I’ll try to keep a very long story as short as possible...
My parents live in the country, at the end of a 6 mile copper wire. To our knowledge their speed has always been around 0.5mbps at best which they had resigned themselves to years ago as it was just about enough to meet their needs.
They've had literally dozens of issues over the past 8 years and each time an engineer comes out and says they’ve fixed it, which lasts a varying amount of time. This time, however, they have been without internet for 5 weeks (it has occasionally randomly come on at times, but never for more than 48 hours). They’ve had every inch of the cabling from the hub all the way back to the exchange checked, 6 engineers called out (2 didn’t show), new hub (they had a 2.0 and on changing it the internet stopped again!), they had an open reach ‘expert’ last Friday who said the issue was that the signal being sent down the line was too weak to sustain a reliable connection at the house, the further down the line the speeds just drop, however if BT were to change the connection to a stronger - 24mbps - connection at the exchange it would help.
BT say this isn’t possible. Literally ‘computer says no’.
My dad has taken 6 days of annual leave waiting for calls or engineers to visit. Every single advisor has a different story and claims what the last one told them is wrong. In one day alone they had over 5000 dropouts!
They know there’s nothing wrong with the line.

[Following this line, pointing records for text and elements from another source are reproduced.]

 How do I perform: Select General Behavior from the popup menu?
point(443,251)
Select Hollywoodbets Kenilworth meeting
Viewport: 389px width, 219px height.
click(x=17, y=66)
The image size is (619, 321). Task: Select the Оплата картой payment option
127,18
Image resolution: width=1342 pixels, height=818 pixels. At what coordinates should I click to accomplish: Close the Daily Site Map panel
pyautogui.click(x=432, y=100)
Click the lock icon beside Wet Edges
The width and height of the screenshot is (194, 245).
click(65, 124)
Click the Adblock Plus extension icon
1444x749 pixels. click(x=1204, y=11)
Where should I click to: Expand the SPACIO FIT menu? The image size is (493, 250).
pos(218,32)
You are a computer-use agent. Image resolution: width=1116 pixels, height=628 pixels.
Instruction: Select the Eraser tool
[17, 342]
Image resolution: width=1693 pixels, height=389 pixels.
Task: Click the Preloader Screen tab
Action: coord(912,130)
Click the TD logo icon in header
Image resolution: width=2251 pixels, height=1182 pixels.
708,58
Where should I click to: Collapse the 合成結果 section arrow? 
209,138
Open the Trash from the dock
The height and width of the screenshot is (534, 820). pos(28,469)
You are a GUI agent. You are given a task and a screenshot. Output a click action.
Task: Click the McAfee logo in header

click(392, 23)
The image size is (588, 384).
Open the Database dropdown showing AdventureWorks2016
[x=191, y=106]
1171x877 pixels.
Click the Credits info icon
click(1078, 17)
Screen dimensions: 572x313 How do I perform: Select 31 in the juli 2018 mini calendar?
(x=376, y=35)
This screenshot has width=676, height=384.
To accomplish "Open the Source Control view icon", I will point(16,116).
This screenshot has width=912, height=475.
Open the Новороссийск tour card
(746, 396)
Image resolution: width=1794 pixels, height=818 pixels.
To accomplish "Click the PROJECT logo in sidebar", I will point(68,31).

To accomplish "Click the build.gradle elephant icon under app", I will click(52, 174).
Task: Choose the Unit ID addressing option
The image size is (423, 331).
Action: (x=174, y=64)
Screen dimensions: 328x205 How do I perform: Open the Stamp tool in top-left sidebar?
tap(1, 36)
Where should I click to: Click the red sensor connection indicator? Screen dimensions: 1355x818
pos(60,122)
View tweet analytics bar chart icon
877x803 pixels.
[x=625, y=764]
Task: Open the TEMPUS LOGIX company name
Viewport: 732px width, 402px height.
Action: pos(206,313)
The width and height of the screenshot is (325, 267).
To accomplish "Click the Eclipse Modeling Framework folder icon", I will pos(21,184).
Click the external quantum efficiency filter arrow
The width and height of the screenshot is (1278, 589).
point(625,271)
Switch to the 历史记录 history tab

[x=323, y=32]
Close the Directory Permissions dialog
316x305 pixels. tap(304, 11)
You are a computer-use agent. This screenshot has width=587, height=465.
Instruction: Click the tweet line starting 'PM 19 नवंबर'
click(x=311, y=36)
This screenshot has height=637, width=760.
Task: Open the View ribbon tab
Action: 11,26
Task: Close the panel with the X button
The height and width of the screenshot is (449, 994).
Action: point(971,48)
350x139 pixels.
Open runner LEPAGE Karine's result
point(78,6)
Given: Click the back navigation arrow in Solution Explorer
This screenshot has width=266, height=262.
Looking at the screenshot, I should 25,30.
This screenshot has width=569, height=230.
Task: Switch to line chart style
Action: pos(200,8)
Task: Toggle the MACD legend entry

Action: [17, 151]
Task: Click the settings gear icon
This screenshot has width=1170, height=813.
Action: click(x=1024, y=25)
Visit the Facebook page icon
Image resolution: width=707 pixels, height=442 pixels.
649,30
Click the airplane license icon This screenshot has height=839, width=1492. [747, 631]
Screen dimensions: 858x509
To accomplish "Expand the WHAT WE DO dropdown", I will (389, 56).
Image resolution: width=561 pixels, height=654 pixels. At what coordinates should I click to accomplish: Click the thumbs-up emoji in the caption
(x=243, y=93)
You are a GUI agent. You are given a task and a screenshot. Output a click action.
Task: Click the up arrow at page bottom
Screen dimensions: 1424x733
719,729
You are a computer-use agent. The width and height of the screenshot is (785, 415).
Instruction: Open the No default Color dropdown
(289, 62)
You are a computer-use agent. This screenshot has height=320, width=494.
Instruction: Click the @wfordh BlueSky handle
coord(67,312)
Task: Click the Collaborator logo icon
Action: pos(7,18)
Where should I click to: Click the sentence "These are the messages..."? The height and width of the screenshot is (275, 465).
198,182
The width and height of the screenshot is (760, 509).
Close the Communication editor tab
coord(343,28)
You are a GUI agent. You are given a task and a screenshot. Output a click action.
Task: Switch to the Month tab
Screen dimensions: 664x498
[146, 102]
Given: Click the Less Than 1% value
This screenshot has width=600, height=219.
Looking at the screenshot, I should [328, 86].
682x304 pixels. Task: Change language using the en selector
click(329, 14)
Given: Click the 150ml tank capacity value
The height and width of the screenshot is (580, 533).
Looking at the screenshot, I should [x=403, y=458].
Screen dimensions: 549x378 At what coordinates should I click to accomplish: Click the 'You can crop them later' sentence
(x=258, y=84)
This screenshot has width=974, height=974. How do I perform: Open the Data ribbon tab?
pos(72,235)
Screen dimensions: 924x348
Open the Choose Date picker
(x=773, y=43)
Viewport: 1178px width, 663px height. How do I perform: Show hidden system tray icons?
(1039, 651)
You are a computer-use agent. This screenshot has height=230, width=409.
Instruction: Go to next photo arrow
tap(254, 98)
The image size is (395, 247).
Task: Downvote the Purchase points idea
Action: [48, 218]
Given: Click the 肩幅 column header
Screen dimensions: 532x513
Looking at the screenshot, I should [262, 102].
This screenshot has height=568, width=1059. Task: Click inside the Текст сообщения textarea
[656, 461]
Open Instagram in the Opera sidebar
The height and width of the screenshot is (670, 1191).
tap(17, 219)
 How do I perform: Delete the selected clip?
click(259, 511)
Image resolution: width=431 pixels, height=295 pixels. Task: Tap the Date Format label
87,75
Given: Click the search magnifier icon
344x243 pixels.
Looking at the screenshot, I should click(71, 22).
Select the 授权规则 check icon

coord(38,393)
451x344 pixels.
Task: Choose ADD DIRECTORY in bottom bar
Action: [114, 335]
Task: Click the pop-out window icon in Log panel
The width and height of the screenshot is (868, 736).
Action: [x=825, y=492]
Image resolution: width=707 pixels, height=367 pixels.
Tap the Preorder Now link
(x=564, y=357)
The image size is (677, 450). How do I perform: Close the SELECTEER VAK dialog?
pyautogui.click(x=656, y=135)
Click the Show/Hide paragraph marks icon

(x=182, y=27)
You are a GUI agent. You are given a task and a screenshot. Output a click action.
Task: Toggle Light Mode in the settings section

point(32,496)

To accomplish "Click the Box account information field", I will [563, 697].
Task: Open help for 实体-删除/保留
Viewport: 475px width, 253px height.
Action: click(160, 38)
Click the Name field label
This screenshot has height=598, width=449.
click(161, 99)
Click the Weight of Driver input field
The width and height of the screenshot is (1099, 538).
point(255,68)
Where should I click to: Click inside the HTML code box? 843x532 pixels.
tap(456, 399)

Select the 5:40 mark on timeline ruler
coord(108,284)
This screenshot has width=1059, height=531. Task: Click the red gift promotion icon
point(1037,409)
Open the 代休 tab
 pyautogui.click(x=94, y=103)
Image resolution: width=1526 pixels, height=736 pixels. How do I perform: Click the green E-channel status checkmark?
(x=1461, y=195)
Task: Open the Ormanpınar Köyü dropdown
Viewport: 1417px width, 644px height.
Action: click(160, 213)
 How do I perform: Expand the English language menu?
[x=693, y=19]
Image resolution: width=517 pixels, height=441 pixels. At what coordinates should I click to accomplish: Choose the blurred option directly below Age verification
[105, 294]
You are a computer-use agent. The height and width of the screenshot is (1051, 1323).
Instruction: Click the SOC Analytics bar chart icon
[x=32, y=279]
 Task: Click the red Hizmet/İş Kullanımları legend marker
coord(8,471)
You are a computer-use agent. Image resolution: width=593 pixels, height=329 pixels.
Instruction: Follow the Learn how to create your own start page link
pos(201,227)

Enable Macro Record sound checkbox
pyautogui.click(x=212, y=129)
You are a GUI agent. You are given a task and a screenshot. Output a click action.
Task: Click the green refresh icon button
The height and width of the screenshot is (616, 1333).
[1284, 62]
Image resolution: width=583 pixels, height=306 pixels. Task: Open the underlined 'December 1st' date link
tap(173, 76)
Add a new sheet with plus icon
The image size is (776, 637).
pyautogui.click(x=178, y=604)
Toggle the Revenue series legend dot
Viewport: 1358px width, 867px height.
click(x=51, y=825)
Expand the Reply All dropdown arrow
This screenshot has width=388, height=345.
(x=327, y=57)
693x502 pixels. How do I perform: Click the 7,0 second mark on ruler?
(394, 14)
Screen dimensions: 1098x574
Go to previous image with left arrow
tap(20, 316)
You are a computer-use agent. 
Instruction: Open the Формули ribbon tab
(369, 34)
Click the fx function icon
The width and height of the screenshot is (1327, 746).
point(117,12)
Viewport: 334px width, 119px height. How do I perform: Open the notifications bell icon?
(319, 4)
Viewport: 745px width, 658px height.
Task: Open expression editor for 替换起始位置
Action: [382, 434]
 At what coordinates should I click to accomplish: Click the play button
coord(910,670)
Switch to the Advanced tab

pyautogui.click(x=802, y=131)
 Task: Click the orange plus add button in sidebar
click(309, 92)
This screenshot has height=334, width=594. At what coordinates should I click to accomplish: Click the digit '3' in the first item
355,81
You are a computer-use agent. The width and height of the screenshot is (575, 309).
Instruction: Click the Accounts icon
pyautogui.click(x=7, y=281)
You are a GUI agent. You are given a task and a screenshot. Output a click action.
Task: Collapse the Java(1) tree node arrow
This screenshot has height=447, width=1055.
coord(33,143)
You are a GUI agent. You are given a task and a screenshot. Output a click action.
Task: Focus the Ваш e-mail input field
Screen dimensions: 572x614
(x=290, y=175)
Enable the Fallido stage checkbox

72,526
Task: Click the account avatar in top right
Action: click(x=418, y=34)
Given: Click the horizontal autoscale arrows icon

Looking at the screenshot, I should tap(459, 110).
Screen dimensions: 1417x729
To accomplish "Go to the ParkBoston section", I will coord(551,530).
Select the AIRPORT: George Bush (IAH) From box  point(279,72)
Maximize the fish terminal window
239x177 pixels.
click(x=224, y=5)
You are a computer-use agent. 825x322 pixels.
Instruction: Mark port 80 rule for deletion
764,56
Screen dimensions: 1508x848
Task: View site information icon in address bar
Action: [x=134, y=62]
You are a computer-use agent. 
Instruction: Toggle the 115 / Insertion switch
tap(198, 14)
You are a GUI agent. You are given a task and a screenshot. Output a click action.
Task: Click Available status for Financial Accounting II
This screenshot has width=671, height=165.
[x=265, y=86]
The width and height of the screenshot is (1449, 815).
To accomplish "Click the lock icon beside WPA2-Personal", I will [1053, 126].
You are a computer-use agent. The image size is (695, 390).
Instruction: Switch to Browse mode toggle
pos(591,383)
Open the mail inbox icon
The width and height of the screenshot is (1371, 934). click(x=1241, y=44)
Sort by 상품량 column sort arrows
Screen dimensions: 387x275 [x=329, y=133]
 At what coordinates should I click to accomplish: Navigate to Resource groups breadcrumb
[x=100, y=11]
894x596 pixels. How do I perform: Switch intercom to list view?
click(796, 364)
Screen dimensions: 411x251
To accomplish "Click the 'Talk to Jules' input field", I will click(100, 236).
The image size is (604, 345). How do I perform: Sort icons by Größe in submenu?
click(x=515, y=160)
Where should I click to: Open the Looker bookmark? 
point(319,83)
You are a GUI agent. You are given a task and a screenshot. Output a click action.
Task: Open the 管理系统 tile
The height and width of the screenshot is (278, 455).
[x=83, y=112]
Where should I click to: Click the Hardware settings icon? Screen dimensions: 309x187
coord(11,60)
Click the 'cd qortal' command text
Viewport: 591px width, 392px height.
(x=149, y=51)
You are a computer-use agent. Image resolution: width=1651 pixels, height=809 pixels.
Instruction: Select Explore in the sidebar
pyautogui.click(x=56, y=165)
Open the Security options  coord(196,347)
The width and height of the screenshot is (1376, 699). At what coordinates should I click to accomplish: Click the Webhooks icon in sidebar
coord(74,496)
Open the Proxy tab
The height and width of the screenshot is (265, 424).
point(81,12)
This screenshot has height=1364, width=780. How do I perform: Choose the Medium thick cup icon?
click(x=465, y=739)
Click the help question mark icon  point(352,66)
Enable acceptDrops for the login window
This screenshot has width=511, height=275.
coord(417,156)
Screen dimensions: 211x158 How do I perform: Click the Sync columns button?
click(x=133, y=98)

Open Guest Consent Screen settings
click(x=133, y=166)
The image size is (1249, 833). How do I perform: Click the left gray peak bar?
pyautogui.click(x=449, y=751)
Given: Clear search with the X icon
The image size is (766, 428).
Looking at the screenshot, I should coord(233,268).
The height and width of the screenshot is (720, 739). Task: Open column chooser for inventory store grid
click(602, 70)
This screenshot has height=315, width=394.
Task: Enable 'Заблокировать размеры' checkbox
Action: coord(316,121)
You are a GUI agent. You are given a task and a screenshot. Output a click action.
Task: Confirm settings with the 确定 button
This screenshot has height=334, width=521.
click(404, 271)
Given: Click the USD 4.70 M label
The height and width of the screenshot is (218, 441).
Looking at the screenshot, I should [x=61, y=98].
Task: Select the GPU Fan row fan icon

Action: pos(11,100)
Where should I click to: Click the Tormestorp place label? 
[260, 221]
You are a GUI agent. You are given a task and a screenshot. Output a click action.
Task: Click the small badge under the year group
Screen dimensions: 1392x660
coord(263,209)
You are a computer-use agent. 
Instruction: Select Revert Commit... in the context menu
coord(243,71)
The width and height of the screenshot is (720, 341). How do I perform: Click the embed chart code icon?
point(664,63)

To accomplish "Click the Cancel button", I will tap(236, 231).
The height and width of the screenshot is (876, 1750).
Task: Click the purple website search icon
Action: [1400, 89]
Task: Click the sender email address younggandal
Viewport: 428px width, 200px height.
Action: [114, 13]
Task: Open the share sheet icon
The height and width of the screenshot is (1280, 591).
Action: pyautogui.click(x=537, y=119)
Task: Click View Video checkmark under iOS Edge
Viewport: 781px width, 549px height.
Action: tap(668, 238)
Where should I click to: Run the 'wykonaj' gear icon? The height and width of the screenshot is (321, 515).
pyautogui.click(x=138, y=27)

They’d be happy with 1mbps!! If BT aren’t providing the minimum of 1-3mbps then surely they shouldn’t be paying?
Where can they go from here?
can you enter the phone number and post results remember delete number
https://www.broadbandchecker.btwholesale.com/#/ADSL
Up to 1 | -- | 1 to 3.5 | Available | Available | -- |
Up to 1 | Up to 0.5 | 1 to 3.5 | Available | Available | -- |
Up to 0.5 | -- | 0.25 to 1.5 | Available | Available | -- |
0.5 | -- | -- | Available | Available | -- |
0.5 | -- | -- | Available | -- | -- |
1.09 |
0.06 |
2019-09-29 |
Available |
U |
N |
N |
23-04-2021 |
N |
N |
Y |
The premise/line is associated with exchange which is NOT part of current fibre priority programme.
The premise/line is associated with exchange where WLR is not withdrawn.
The premise/line is associated with exchange where SOADSL service is restricted.
FTTP is not available.
For all ADSL and WBC Fibre to the Cabinet (VDSL or G.fast) services, the stable line rate will be determined during the first 10 days of service usage.
Actual speeds experienced by end users and quoted by CPs will be lower due to a number of factors within and external to BT's network, Communication Providers' networks and within customer premises.
@imjolly I hope this is clear enough. A screenshot was too big a file to attach.
sorry but there is nothing in checker results that gives any hope of a faster connection at present
does your phone line work? any noise - dial 17070 option 2 should be silent apart from announcement
Yes the phone line has pretty much always been absolutely fine.
This is where the frustration lies - nobody will actually commit to saying the internet will never actually be any faster, apart from yourself and the specialist engineer last Friday who said BT would need to connect the line to another exchange which has a 24mbps signal, but BT are pushing back saying they can’t/won’t do that.
To add to the frustration there are hundreds of new homes being built about a mile away (on the other side of the house to where their line is) which all have fiber being installed!
are you able to post any stats from the hub
in order for the forum members to help please can you post the stats from your router (if hub enter 192.168.1.254 in your browser) and if HH5 then go to troubleshooting then helpdesk and if HH6/SH2 then advanced settings then technical log information .
Someone may then be able to offer help/assistance/suggestions to your problem
@Weekailz wrote:
however if BT were to change the connection to a stronger - 24mbps - connection at the exchange it would help.
Clearly the 'engineer' didn't understand how broadband works.
The 'Stronger' 24Mbps signal (ADSL2+) isn't 'Stronger' it uses a wider range of frequencies giving the extra speed. However, this extra speed will not travel the same distance as basic ADSL as the higher frequencies used are attenuated more.
On a very long line, as counter intuitive as it sounds, ADSL will give a higher speed than ADSL2+
To be honest, at 6 miles from the exchange you are lucky to get any signal at all.
‘Clearly the 'engineer' didn't understand how broadband works.’
Unfortunately you’re right.
Believe it or SFI Training used to only be given to experienced Engineers who had proved their worth. The SFI training Course was an instructor lead 5 day training programme followed by field training with an experienced SFI Engineer, usually for a few weeks.
Now SFI Training is done via Computer Based Training that lasts a few hours and the field training has been reduced to a few days and what makes it worse some of the people who are mentoring the newly trained people have themselves only been doing SFI work for a few months at best.